3. Quoted in War and Capitalism, SPGB, 1996.
4. David Perrin, The Socialist Party of Great Britain, Bridge Books, 2000, p.115.
5. These criticisms were by Camillo Berneri, Marie Louise’s father, who was editor of the Italian revolutionary anarchist paper Guerra di Classe and fought in Spain. In Barcelona, he discussed with delegates of the majority of Bilan - the only one of their contacts to have any positive results - before being murdered by the Stalinists during the May events of 1937 (see The Italian Communist Left, p.98). Vero Recchioni, later Vernon Richards, was a collaborator of Berneri.
6. War Commentary, December 1942, quoted in Neither East Nor West, selected writings by Marie Louise Berneri, Freedom Press, 1952, p.49.
7. War Commentary, August 1941, Ibid., p32.
8. War Commentary, December 1940, Ibid., p.19.

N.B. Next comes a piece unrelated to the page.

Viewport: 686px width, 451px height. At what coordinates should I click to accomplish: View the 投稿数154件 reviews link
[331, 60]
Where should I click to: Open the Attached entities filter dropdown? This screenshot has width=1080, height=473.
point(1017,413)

9. Workers’ Free Press, October 1937, quoted in Wildcat, Class War on the Home Front, 1986, p.29. The APCF also reprinted a denunciation of the counter-revolutionary actions of the CNT-FAI from International Council Correspondence, journal of the American council communist group
around Paul Mattick (‘”Tear Down the Barricades”’, Workers’ Free Press, September 1937, reprinted in Revolutionary Perspectives, no.1).

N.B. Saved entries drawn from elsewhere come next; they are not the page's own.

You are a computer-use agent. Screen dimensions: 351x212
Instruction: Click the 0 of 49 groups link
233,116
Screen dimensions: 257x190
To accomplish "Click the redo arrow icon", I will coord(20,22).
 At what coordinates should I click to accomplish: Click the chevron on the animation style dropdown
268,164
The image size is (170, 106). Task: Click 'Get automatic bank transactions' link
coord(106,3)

10. Solidarity, October-November l942, Wildcat, Op.Cit., p.51. At the same time this article did express support for the nationalists in their ‘fight for liberation from British imperialism’.
11. Solidarity, May 1939, in Wildcat, Op. Cit., p.40.
12.As a revolutionary sailor in the First World War, Schneider had taken part in the armed uprising in the German Navy, later writing an account of these events (The Wilhelmshaven Revolt by ‘Icarus’, first published by Freedom Press, 1944; Simian Press edition, 1975).
13. Solidarity, May 1944, Wildcat, Op. cit., p.57.
14. Guy Aldred’s United Socialist Movement, which was formed after an obscure split in the APCF in 1933, opposed the Second World War but lapsed into bourgeois pacifism, collaborating with dubious elements like the Duke of Bedford, an apologist for Nazism who advocated a negotiated peace with Hitler.